Noise is prevalent in all pipeline instrumentation and measurement system data and has been shown to affect Computational Pipeline Modeling (CPM) based leak detection (LD) systems in practice. Noise present in data can be random or repetitive, occurring continuous or in isolated bursts and can have a multitude of sources. At Enbridge, the leak detectability of CPM LD system is notably affected by the presence of noise in the pipeline data.

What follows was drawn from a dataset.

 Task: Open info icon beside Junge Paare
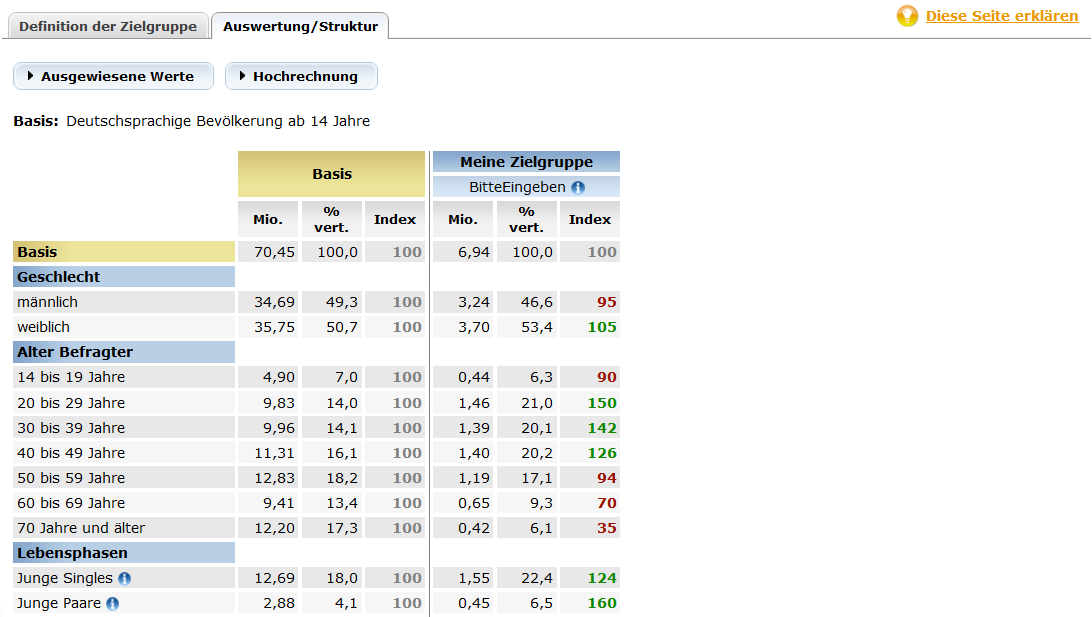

Data smoothing of noisy pipeline data is a non-trivial process; these techniques are used not only to eliminate "noise" from the operating data, but also to extract real trends and patterns within the data, and to maintain important characteristics of the signal itself, particularly during transient time periods.
The data smoothing initiative began within the Leak Detection group around August 2011 and the wavelet transformation technique was adopted as the data smoothing methodology to remove or attenuate the noise present in the pipeline data to improve the leak detectability of current LD system (MBS or Mass Balance System).
Extensive offline studies and pilot tests including simulated leak tests, fluid withdrawal tests, and API 1149/API 1130 calculations have been carried out to prove this concept . The offline studies have shown promising results and Enbridge has decided to pilot this technology with real time SCADA data in 2013. If successful this pilot will be the catalyst for the full implementation of this technology on all Pipelines.
Online implementation is a non-trivial process as it includes not only modifications to the real time communication architecture between the SCADA system and the leak detection CPM, but also includes code integration, windows service development, and dealing with performance issues arising from the online assessment and evaluation.
To properly assess performance it has also been commited to performing a full fluid withdrawal test during this Pilot to assess real time performance of Data Smoothing.
This paper reviews the data smoothing methodology employed, and discusses the issues faced during the online implementation as well as the online test results. Extensive pre-implementation and online tests have been carried out to evaluate and assess this methodology. These test results indicate that a data smoothing technique has a substantial effect on the data quality which in turn has improved the detectability of current leak detection system.